[WHAT TO PRODUCE]
Please return the lines below verbatim, beginning at the one that has "Focus the batch" and stopping after the one that has "is (720, 1280).", and add no other lines.

[[ TASK INPUT, beginning ]]

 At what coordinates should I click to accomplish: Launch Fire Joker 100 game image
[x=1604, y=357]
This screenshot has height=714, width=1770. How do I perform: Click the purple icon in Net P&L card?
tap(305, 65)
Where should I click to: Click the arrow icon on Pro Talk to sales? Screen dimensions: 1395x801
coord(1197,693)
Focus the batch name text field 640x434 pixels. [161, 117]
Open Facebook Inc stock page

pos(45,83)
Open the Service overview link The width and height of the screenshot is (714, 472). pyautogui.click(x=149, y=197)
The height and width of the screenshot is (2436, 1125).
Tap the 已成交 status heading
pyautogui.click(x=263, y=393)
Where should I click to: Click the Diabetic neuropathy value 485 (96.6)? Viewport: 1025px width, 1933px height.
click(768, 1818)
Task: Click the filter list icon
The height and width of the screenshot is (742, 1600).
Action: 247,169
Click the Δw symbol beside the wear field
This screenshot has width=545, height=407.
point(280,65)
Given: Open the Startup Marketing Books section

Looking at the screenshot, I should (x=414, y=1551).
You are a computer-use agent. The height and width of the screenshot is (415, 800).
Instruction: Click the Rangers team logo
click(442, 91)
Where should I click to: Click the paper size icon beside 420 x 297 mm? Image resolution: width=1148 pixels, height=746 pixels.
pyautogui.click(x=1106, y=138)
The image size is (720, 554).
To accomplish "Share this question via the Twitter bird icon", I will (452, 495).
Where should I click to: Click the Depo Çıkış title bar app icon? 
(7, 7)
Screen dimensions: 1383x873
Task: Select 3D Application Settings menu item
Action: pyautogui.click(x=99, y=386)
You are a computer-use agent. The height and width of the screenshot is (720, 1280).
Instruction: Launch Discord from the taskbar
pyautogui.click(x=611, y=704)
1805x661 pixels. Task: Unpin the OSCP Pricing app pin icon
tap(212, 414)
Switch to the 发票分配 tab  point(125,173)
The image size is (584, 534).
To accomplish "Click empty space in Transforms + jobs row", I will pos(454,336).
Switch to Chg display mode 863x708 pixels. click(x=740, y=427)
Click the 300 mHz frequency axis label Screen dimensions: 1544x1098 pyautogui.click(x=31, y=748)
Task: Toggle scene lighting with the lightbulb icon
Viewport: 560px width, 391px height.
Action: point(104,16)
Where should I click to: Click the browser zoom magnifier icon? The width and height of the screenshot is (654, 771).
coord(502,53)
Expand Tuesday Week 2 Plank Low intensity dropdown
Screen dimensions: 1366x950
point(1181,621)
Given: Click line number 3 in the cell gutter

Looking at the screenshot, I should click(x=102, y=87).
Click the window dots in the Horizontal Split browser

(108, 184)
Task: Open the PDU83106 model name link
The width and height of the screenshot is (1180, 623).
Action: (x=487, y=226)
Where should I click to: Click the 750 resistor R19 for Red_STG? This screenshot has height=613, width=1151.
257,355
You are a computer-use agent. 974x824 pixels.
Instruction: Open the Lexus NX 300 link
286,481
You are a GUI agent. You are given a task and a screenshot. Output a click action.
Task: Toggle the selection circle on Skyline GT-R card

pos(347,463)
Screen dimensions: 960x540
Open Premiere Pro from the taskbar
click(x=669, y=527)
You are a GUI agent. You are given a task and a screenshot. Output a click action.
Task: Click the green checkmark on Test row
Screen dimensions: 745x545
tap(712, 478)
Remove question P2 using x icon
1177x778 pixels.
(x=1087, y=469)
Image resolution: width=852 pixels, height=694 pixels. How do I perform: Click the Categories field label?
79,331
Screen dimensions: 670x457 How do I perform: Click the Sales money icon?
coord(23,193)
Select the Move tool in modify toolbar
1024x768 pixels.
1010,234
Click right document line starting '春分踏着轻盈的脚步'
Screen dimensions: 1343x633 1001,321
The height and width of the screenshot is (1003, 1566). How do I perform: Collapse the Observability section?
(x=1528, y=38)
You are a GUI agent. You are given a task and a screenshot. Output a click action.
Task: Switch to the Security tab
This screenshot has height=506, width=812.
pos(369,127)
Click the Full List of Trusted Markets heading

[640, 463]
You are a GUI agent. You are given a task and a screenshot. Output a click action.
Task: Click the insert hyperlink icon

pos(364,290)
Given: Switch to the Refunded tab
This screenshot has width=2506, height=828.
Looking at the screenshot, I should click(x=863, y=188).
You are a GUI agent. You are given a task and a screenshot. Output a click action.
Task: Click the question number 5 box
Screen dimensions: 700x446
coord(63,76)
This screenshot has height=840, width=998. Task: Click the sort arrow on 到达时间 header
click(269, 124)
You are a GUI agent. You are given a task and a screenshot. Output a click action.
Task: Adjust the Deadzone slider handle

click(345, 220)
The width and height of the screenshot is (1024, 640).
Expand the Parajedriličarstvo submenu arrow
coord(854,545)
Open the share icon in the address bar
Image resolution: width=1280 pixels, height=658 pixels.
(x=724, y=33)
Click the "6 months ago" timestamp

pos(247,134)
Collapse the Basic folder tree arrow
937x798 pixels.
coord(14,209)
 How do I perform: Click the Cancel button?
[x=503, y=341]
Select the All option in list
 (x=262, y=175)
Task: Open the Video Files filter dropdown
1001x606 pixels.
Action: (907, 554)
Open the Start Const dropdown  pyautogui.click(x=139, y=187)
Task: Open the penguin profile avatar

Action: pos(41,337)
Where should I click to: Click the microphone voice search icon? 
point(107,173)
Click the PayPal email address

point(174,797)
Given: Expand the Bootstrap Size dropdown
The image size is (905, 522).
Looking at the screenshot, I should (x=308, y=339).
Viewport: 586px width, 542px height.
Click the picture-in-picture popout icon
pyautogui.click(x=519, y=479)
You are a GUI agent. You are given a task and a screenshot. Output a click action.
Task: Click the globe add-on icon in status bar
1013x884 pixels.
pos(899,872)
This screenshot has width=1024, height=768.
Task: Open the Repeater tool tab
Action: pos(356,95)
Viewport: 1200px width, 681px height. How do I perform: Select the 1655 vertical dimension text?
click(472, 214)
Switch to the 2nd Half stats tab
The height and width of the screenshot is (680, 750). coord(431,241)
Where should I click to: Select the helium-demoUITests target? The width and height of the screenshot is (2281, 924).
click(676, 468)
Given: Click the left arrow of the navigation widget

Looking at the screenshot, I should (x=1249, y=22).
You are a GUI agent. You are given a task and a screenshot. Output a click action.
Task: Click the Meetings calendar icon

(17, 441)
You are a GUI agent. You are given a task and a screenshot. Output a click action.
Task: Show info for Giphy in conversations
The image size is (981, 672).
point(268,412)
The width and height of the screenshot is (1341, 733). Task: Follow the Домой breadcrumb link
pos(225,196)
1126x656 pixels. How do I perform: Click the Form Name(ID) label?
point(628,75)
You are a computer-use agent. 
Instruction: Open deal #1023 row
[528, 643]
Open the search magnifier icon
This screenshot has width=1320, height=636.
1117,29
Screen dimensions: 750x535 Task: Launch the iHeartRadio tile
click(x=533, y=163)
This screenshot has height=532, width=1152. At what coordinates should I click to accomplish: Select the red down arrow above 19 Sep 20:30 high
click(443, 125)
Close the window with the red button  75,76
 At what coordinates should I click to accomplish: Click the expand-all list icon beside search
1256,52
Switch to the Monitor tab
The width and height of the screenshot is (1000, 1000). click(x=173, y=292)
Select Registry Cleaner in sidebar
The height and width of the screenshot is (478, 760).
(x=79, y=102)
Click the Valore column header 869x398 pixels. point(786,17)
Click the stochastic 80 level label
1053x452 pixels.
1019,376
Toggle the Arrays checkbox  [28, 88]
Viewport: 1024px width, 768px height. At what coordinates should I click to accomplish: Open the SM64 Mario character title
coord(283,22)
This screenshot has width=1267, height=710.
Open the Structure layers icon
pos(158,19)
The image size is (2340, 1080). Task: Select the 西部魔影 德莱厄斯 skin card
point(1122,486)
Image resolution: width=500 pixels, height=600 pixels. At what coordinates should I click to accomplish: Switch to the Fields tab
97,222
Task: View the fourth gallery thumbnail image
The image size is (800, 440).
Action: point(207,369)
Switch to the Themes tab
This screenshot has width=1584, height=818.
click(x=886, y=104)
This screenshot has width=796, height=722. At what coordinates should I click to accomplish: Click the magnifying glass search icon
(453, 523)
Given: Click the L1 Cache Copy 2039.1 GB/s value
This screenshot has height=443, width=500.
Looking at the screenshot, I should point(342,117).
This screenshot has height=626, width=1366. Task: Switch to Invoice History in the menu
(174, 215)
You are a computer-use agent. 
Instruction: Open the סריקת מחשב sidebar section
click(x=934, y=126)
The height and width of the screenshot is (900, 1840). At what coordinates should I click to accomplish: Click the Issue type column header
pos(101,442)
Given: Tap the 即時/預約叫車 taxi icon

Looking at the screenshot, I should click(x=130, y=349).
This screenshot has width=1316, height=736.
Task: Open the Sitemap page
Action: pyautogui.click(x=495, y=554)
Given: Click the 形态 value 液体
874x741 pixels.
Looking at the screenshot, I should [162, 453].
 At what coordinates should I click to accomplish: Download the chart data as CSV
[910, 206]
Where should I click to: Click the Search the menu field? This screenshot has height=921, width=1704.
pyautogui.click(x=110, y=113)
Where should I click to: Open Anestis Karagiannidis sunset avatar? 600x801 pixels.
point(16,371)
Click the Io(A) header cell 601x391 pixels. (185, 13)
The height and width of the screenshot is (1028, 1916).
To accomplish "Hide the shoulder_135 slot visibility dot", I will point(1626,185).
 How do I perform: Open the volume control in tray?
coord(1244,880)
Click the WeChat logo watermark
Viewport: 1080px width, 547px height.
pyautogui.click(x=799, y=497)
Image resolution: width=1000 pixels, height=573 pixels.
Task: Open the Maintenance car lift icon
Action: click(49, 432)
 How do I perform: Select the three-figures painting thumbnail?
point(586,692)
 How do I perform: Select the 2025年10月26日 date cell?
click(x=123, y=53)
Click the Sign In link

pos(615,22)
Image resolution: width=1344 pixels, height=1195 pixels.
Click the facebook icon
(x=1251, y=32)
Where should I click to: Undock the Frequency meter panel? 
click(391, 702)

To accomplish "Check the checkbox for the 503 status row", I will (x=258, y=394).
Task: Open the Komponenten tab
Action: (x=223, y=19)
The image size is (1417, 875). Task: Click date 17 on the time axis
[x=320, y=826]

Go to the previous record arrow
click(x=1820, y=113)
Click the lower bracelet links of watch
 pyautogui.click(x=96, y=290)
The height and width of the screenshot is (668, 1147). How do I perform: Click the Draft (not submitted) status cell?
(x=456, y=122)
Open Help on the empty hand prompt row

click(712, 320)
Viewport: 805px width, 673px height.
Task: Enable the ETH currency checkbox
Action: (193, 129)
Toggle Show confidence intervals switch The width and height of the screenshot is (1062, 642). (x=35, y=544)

[[ TASK INPUT, end ]]

[WRITTEN SOLUTION]
Focus the batch name text field 640x434 pixels. [161, 117]
Open Facebook Inc stock page

pos(45,83)
Open the Service overview link The width and height of the screenshot is (714, 472). pyautogui.click(x=149, y=197)
The height and width of the screenshot is (2436, 1125).
Tap the 已成交 status heading
pyautogui.click(x=263, y=393)
Where should I click to: Click the Diabetic neuropathy value 485 (96.6)? Viewport: 1025px width, 1933px height.
click(768, 1818)
Task: Click the filter list icon
The height and width of the screenshot is (742, 1600).
Action: 247,169
Click the Δw symbol beside the wear field
This screenshot has width=545, height=407.
point(280,65)
Given: Open the Startup Marketing Books section

Looking at the screenshot, I should (x=414, y=1551).
You are a computer-use agent. The height and width of the screenshot is (415, 800).
Instruction: Click the Rangers team logo
click(442, 91)
Where should I click to: Click the paper size icon beside 420 x 297 mm? Image resolution: width=1148 pixels, height=746 pixels.
pyautogui.click(x=1106, y=138)
The image size is (720, 554).
To accomplish "Share this question via the Twitter bird icon", I will (452, 495).
Where should I click to: Click the Depo Çıkış title bar app icon? 
(7, 7)
Screen dimensions: 1383x873
Task: Select 3D Application Settings menu item
Action: pyautogui.click(x=99, y=386)
You are a computer-use agent. The height and width of the screenshot is (720, 1280).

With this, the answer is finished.